- _Task brief_: What is needed is a copy of each line in the listing below that contains "marker".

++++ Records shown

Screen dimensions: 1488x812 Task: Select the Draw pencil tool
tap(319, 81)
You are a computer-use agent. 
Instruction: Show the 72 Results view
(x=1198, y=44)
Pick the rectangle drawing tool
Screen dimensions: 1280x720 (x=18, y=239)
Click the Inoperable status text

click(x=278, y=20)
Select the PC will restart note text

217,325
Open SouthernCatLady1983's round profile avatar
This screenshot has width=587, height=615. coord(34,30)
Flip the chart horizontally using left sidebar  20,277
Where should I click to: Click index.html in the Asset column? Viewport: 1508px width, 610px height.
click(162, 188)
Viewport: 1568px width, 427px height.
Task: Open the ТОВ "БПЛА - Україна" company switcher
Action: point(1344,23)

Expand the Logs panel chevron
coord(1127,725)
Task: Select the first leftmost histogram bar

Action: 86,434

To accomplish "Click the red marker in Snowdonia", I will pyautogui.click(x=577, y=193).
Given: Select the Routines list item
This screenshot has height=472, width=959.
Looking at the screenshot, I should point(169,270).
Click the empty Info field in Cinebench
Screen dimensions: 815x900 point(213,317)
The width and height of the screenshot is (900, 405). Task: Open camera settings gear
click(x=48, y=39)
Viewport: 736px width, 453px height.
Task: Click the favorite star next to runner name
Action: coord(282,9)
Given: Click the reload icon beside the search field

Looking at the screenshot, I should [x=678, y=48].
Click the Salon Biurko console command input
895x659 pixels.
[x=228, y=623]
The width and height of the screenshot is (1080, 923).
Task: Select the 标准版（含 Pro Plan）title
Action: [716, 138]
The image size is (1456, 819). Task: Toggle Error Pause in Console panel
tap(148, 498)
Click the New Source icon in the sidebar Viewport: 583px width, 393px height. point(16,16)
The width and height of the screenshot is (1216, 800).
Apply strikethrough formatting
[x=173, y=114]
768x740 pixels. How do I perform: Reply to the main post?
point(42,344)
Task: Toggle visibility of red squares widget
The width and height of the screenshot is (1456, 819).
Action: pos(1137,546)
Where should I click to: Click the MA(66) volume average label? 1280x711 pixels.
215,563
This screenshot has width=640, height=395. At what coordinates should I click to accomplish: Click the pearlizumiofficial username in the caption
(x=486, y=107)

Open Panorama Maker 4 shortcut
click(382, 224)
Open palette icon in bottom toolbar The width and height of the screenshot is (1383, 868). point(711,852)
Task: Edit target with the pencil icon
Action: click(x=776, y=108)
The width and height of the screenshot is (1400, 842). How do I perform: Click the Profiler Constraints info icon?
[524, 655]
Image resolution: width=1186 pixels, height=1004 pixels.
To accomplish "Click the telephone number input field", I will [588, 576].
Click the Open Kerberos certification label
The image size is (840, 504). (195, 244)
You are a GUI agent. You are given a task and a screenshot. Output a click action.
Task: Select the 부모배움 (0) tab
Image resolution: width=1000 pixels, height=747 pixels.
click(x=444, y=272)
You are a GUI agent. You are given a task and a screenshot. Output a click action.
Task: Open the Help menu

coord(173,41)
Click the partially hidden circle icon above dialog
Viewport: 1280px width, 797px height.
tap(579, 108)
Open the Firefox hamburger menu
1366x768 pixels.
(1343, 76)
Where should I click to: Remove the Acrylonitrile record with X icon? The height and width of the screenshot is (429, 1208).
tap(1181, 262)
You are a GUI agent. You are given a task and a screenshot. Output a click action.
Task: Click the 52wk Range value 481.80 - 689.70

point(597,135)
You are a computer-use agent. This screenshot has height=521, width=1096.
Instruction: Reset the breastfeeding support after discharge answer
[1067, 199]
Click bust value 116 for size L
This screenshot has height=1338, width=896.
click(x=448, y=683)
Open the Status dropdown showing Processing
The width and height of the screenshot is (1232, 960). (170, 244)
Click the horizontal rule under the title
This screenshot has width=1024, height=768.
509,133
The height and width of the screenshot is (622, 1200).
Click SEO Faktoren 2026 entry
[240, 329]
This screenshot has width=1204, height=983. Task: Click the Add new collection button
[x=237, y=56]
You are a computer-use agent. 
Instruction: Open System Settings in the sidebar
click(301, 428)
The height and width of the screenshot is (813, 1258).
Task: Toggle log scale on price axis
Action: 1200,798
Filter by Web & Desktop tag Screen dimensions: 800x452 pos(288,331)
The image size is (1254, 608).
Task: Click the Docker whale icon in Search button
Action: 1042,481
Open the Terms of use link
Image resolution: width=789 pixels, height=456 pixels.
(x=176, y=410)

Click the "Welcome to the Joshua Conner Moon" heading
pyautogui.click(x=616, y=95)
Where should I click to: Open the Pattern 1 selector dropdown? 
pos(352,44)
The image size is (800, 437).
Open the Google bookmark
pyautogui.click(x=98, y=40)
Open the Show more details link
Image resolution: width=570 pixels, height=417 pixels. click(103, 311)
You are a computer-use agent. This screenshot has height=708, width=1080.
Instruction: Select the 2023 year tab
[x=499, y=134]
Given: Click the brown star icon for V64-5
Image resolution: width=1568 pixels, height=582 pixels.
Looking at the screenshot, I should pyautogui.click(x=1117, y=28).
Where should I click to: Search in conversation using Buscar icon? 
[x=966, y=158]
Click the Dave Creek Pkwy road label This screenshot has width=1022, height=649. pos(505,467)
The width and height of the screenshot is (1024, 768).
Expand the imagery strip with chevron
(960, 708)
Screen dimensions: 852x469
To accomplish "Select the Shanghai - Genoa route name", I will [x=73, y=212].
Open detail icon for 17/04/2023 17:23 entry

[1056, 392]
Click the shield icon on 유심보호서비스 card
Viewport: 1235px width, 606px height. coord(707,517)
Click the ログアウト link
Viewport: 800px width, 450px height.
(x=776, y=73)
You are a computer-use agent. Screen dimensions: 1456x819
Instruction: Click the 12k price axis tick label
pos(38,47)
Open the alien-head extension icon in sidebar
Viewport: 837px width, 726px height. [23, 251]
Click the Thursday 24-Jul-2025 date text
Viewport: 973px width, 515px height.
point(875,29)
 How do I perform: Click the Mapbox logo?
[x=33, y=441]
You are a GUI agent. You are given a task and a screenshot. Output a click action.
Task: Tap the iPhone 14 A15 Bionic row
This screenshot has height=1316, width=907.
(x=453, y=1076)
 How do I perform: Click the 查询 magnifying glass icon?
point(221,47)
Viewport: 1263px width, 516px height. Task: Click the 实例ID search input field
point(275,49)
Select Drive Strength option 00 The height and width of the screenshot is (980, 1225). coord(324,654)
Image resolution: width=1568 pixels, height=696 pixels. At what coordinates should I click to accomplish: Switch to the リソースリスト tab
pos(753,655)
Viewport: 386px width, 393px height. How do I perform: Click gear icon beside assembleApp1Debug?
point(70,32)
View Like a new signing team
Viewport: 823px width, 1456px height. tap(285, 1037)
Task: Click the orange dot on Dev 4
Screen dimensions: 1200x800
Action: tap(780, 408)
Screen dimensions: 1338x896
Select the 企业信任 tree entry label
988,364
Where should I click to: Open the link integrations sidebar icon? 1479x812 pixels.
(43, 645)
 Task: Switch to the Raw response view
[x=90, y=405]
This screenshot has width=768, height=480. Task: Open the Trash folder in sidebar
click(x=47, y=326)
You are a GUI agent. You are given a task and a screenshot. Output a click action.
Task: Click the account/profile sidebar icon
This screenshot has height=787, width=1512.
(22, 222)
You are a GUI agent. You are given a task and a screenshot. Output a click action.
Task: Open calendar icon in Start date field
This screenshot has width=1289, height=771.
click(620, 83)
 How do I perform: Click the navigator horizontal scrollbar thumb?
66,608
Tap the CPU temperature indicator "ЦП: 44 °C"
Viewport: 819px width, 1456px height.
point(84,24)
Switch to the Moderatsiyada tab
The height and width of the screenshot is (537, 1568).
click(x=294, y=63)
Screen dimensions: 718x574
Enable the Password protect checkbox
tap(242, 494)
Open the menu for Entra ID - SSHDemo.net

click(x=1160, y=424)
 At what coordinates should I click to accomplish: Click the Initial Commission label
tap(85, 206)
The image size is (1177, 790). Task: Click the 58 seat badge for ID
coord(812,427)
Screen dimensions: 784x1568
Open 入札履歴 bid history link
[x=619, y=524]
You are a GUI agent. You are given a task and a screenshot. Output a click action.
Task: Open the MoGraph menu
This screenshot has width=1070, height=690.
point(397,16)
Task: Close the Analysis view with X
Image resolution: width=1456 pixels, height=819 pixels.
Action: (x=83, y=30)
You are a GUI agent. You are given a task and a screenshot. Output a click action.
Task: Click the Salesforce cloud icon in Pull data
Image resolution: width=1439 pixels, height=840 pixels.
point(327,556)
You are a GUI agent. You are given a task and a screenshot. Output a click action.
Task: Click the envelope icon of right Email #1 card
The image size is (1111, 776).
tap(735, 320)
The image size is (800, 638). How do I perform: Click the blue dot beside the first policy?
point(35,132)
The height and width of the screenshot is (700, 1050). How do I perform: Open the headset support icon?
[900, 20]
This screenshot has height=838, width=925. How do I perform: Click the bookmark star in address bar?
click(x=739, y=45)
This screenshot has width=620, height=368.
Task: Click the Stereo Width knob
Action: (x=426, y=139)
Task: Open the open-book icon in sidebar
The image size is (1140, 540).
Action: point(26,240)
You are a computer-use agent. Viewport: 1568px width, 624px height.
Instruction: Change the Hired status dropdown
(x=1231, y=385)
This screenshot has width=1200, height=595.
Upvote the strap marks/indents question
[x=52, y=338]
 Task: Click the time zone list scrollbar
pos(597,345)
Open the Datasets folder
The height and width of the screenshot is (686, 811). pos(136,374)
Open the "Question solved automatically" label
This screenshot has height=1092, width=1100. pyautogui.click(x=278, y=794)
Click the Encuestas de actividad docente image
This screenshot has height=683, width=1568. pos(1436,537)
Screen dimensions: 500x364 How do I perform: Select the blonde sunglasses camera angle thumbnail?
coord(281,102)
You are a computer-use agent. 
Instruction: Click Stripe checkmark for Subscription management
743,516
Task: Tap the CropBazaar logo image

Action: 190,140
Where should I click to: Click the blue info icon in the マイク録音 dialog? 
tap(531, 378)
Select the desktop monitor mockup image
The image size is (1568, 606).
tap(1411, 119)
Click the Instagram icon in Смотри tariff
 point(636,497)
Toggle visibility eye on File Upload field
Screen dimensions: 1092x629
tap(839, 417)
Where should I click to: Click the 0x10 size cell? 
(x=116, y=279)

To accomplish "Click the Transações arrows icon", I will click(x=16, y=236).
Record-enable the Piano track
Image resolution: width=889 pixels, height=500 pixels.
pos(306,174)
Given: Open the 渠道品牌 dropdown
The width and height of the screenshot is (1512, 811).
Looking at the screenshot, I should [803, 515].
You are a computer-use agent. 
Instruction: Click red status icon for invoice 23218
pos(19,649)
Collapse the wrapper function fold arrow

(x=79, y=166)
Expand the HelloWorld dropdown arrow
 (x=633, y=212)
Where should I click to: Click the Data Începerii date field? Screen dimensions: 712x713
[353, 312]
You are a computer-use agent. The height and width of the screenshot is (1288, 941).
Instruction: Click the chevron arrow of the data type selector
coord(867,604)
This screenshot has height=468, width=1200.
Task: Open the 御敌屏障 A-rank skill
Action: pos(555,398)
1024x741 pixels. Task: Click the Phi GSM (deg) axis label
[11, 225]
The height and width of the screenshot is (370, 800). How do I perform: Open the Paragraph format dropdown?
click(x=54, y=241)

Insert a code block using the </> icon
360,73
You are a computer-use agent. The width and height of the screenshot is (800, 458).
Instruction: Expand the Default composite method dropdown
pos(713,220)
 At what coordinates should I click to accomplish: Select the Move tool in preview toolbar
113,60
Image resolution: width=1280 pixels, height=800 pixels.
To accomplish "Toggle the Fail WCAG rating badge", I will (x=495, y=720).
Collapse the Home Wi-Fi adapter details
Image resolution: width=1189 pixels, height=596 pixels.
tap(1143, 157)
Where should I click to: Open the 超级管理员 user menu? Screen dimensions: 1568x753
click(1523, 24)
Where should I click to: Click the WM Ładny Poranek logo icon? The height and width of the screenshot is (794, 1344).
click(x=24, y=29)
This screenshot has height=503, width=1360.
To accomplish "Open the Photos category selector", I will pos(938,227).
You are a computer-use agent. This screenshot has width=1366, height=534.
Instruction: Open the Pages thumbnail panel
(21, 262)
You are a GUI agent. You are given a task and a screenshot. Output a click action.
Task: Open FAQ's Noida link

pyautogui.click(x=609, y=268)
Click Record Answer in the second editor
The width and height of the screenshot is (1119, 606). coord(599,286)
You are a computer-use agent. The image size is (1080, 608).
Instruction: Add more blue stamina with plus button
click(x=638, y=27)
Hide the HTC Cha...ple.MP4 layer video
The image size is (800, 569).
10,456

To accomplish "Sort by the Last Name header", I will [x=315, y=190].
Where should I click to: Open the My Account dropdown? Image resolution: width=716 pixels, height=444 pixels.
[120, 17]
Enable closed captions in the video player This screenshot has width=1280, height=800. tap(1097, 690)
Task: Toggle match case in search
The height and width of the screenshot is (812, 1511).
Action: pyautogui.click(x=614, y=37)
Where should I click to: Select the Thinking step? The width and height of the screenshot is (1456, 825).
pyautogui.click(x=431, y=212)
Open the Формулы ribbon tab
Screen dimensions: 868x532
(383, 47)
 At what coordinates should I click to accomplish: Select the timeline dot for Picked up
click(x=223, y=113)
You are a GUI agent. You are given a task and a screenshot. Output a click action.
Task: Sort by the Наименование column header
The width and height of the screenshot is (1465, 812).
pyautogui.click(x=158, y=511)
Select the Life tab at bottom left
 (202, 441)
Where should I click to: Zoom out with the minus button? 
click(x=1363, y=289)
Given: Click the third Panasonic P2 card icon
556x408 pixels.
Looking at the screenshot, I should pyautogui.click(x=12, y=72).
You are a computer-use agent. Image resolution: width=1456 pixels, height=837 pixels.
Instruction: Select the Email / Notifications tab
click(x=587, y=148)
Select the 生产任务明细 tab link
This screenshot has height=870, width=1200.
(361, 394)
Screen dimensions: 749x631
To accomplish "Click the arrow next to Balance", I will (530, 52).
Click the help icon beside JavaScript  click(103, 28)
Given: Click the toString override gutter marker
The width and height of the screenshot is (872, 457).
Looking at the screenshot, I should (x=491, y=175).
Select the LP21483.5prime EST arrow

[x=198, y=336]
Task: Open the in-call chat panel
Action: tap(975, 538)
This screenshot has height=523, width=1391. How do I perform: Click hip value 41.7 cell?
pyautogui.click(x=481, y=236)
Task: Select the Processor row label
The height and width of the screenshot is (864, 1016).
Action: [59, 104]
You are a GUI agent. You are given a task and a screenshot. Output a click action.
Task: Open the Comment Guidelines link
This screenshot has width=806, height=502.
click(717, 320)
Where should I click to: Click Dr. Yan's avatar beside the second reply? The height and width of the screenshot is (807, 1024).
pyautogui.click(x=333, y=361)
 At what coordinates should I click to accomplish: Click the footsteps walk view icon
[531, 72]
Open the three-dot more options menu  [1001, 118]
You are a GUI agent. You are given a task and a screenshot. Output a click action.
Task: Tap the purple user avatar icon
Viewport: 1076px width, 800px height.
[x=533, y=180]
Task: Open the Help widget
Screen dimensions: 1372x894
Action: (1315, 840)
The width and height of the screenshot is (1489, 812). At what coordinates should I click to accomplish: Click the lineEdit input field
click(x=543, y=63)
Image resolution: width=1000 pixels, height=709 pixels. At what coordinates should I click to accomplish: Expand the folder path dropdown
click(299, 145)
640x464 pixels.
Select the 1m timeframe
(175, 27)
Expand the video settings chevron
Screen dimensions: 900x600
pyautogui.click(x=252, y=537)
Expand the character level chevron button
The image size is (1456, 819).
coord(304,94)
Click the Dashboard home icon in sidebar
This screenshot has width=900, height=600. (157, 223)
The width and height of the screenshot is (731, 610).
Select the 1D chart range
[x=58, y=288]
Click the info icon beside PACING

++++++++

- _Result_:
To accomplish "Click the red marker in Snowdonia", I will pyautogui.click(x=577, y=193).
Given: Click the toString override gutter marker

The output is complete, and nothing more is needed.